Introduction

In the previous chapter, we reasoned from models and confirmed with data that the tuning of V1 cells to Glass patterns could largely be explained by understanding a neuron's response to a translational Glass pattern confined to the CRF. This understanding extends from linear filter models of V1 receptive fields, which were generated and refined primarily based on data collected with oriented bars and sinusoidal gratings.

The salient percept of global form generated by Glass patterns has led to numerous psychophysical studies (Prazdny, 1984; Wilson and Wilkinson, 1998; Dakin, 1997a; Glass and Switkes, 1976; Ross et al., 2000; Prazdny, 1986; Earle, 1985; Dakin and Bex, 2001; Wilson et al., 1997; DeValois and Switkes, 1980). As we outlined in the previous chapter, Glass patterns would appear to be processed in two stages. The first stage would identify local orientation cues in the pattern, and the second stage would integrate these local signals to extract global form information. In Chapter 3 we have shown that V1 neurons are capable of acting as the first stage. However, based on the results of our experiments with Glass pattern size, V1 neurons do not appear to provide signals related to the global form of the pattern. Some recent psychophysics has provided evidence for a type of pooling that would be dependent on this second stage (Wilson and Wilkinson, 1998; Wilson et al., 1997) (although a recent study by Dakin and Bex (2002) has questioned these findings). Glass patterns have typically been studied using extended displays of 10$^\circ$ or more in diameter, positioned at the center of gaze. Our earlier results showed that the responses of neurons in V1 to these large patterns are predictable from those to a pattern confined to the CRF, which could see only a small portion of such a large Glass pattern. The next step in understanding the neural signals underlying the perception of Glass patterns would therefore require recordings in higher visual areas involved in form perception. Physiological data has shown that macaque V2 (Hegdé and Van Essen, 2000; Peterhans and von der Heydt, 1993) and V4 (Pasupathy and Connor, 2001; Gallant et al., 1996,1993; Pasupathy and Connor, 1999) contain neurons sensitive to complex form information present in a stimulus. We therefore decided to continue our investigation into Glass pattern perception in V2, an area which is known to respond well to conventional grating stimuli (Levitt et al., 1994) but differ from V1 in its responses to some more complicated stimuli (Anzai and Van Essen, 2001; Lee et al., 2002; Mahon and DeValois, 2001; Zhou et al., 2000).

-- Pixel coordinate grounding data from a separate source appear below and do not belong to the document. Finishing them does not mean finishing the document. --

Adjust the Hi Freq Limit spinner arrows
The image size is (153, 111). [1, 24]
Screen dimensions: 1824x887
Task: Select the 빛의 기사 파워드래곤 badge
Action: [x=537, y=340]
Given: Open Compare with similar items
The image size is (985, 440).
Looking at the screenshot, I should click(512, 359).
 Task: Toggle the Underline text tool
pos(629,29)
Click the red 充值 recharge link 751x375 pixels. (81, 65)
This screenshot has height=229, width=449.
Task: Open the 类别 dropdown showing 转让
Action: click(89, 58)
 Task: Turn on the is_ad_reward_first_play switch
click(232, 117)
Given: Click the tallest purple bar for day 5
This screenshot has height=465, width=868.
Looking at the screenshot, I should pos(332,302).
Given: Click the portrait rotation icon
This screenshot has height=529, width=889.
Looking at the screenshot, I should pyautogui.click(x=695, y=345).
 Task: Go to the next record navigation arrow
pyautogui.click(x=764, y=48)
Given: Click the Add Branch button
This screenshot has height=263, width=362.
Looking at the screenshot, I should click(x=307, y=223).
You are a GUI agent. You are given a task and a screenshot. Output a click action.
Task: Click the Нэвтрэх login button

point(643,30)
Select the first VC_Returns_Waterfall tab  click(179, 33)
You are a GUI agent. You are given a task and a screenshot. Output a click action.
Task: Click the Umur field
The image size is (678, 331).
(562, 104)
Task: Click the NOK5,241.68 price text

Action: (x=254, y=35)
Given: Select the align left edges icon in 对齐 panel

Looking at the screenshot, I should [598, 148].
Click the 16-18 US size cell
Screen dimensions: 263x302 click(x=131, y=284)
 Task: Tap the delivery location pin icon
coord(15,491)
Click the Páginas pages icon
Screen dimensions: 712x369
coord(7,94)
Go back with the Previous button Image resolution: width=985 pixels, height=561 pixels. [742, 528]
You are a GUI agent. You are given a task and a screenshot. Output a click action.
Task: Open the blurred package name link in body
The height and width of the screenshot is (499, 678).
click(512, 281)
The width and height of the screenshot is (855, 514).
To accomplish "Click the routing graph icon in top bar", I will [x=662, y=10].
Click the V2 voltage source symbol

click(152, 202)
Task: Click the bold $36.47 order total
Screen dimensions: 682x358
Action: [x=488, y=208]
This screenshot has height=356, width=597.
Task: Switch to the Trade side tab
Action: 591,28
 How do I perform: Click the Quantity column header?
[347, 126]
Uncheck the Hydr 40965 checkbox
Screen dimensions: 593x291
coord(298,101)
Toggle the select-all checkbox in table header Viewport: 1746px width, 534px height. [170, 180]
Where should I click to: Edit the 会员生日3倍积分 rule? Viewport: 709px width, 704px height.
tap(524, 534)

Previous studies in macaque V2 with complex form stimuli have primarily confined them to the CRF. Because concentric and radial Glass patterns contain dot pairs which form curved edges and junctions similar to those found in previously used stimuli (Hegdé and Van Essen, 2000; Pasupathy and Connor, 2001; Peterhans and von der Heydt, 1993; Pasupathy and Connor, 1999; Gallant et al., 1993,1996), finding selective neuronal responses to these type of Glass patterns within the receptive field would merely replicate these results. However, psychophysical experiments with Glass patterns have used a field of dots which extends well beyond the CRF of an individual V2 cell. Furthermore, a small patch of any Glass pattern is approximated well by a translational pattern (Fig. 3-1). We wondered whether the form information present in the extended pattern would be able to modulate the response of V2 neurons when the pattern presented in the CRF was the same.

In this chapter, we report on the responses of individual neurons in V1 and V2 of macaque monkeys to Glass pattern stimuli. We first compare their responses to translational Glass patterns using similar analysis to that in Chapter 3. In some V2 cells, we then presented a stimulus designed to test their sensitivity to global form information presented outside the classical receptive field.